The life, death and resurrection of Jesus is the spirit of prophecy. This book is about Him. Worship not the messenger, but God alone.

Mathew Henry in his commentary of Revelation 19 says here:

"He (the angel) gave a very good reason for his refusal: 'I am thy fellow-servant, and of thy brethren which have the testimony of Jesus-I am a creature, thine equal in office, though not in nature; I, as an angel and messenger of God, have the testimony of Jesus, a charge to be a witness for Him and to testify concerning Him, and thou, as an apostle, having the Spirit of prophecy, hast the same testimony to give in; and therefore we are in this brethren and fellow-servants.' He directs him to the true and only object of religious worship; namely, God: 'Worship God, and Him alone."

The angel is telling John that they are both servants of Christ, both created by God, both testifying concerning Jesus, having the same Spirit of prophecy and same testimony to give. They are fellow servants to God. He, the angel, is not to be worshiped, only God and Him alone.

This was very moving for me, because...

This was John, the beloved John.

Some believe he was the closest disciple and friend to Jesus, and yet he began to worship the angel! How easily it is for us all to become idolatrous!

Even John!

I found this so humbling as I thought of how pitiful we are before Christ and yet... His love for us never fails, His mercy is new every morning and His grace is all sufficient. 

He is our righteousness.

The apostle Paul says here:

"Yet indeed I also count all things loss for the excellence of the knowledge of Christ Jesus my Lord, for whom I have suffered the loss of all things, and count them as rubbish, that I may gain Christ

and be found in Him, not having my own righteousness, which is from the law, but that which is through faith in Christ, the righteousness which is from God by faith;

that I may know Him and the power of His resurrection, and the fellowship of His sufferings, being conformed to His death,

if, by any means, I may attain to the resurrection from the dead.

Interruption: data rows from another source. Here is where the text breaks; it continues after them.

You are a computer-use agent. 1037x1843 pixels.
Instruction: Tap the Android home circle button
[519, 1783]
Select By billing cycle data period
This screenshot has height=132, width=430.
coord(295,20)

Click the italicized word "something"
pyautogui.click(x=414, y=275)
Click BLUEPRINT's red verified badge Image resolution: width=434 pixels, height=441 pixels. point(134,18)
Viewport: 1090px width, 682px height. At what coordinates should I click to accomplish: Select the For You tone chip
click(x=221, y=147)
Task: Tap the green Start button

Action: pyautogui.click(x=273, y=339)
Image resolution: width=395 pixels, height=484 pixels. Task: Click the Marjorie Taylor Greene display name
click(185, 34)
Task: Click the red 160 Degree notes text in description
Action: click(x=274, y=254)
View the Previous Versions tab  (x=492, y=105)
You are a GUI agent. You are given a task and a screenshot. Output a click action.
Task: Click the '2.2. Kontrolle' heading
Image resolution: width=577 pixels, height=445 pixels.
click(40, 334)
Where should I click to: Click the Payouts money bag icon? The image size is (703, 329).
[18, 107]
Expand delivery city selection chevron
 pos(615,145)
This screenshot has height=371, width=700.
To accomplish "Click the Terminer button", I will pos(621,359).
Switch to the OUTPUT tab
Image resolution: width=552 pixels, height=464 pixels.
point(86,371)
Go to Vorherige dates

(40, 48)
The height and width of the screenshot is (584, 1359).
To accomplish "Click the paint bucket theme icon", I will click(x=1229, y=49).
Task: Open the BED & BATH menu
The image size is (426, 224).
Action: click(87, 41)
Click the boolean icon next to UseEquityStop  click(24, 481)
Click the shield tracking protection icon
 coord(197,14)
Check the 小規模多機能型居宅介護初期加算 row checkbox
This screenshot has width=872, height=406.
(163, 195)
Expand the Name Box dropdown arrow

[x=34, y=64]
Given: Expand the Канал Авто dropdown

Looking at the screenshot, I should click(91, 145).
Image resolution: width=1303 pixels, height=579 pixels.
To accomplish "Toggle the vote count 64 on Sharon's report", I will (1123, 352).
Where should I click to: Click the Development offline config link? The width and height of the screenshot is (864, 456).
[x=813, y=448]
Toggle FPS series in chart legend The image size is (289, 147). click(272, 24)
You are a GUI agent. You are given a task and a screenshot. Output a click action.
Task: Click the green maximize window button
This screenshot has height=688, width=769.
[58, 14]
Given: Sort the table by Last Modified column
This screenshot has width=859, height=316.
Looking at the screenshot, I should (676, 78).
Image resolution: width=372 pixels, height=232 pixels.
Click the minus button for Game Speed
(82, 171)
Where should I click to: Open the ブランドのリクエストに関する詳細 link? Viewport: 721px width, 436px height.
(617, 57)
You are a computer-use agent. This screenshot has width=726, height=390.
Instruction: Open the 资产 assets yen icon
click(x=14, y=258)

Not that I have already attained, or am already perfected; but I press on, that I may lay hold of that for which Christ Jesus has also laid hold of me." Phl. 3:8-12

After John fell at the feet of the angel and began to worship, did God turn away? Did He condemn him?

No.

He lovingly corrected him, through the words of the angel,  "See that you do not do that!" and like Paul in Philippians, John pressed on because he knew he was being perfected by the One who is his righteousness.


If you are reluctant to read the book of Revelation, think of it this way...it's a book that reveals the Savior, the One who has chosen and saved all that follow Him.

In Revelation 17:14 it says:

"These will make war with the Lamb, and the Lamb will overcome them, for He is Lord of lords and King of kings; and those who are with Him are called, chosen, and faithful." 

I don't claim to know all the meanings of this book, but I do know it reveals to me my Savior's true nature. That He is God and He reigns and will reign in glory forever.